#### [Exercise details]
Write out the material below again, line for line, without any images.

#### [Data provided]

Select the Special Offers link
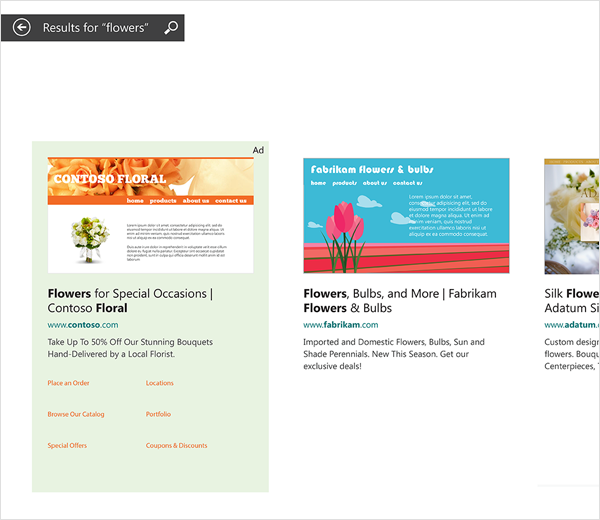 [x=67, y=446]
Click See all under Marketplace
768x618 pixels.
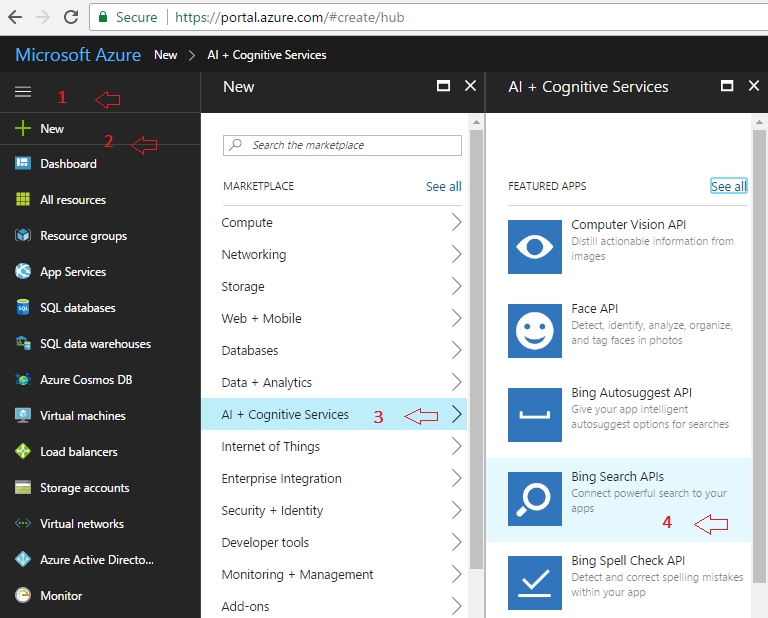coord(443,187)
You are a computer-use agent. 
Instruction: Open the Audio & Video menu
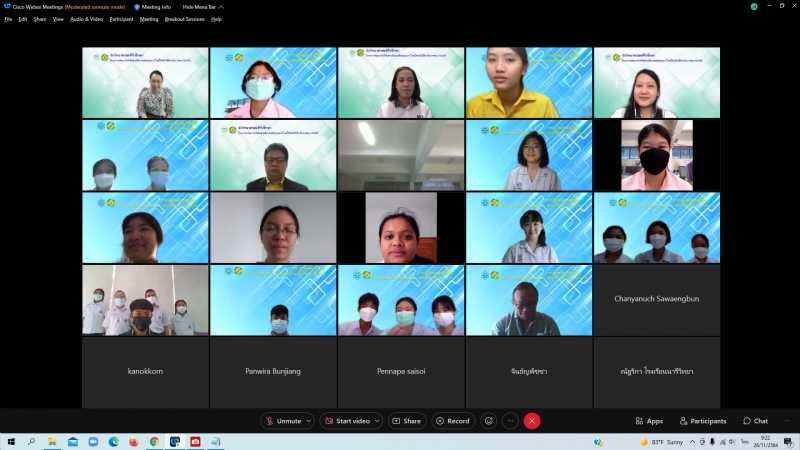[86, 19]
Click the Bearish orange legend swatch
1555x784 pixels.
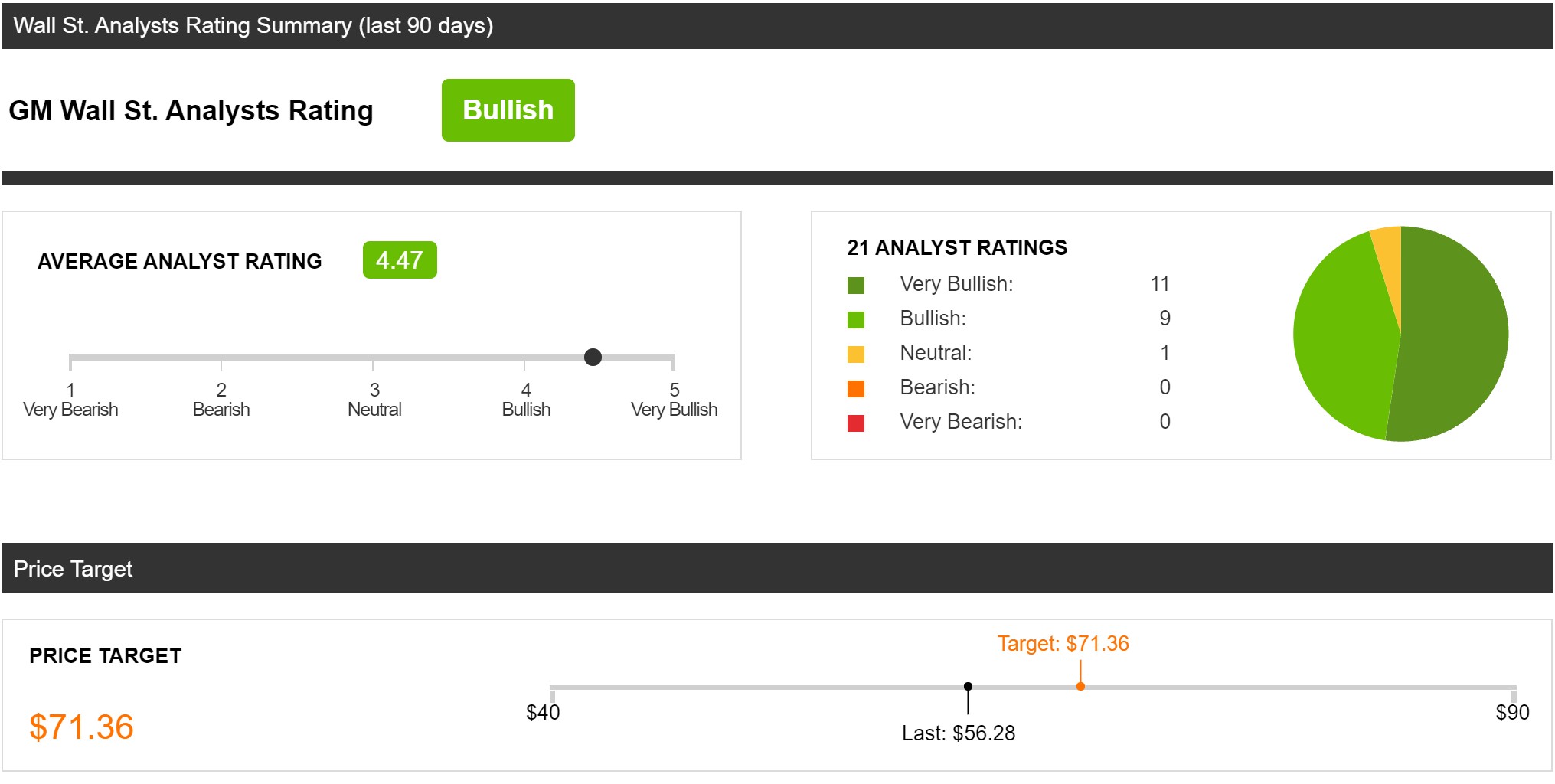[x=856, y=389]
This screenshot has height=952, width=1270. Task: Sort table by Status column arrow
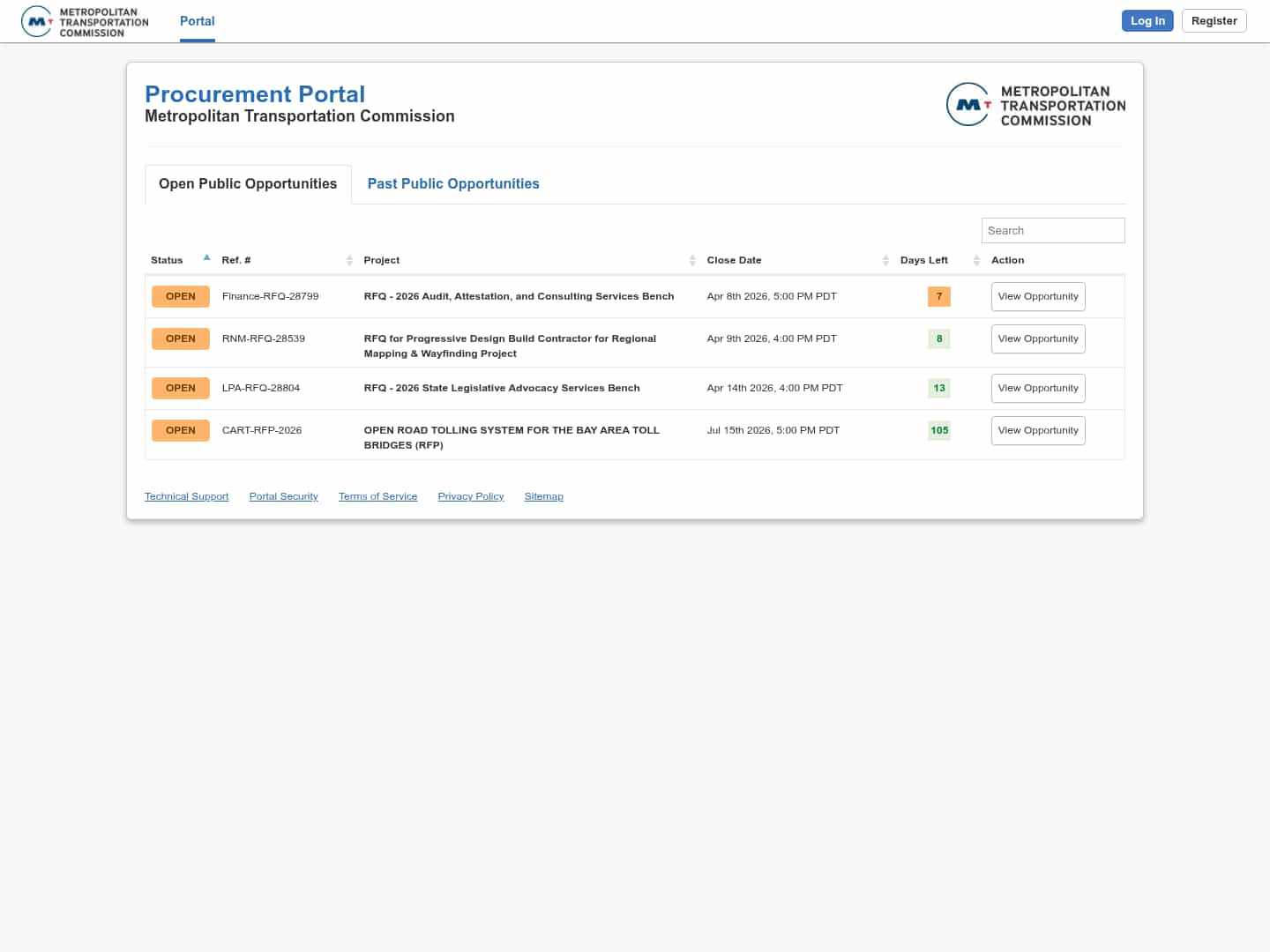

#### [Answer below]
Select the Special Offers link
 [x=67, y=446]
Click See all under Marketplace
768x618 pixels.
coord(443,187)
You are a computer-use agent. 
Instruction: Open the Audio & Video menu
[86, 19]
Click the Bearish orange legend swatch
1555x784 pixels.
[x=856, y=389]
This screenshot has height=952, width=1270. Task: Sort table by Status column arrow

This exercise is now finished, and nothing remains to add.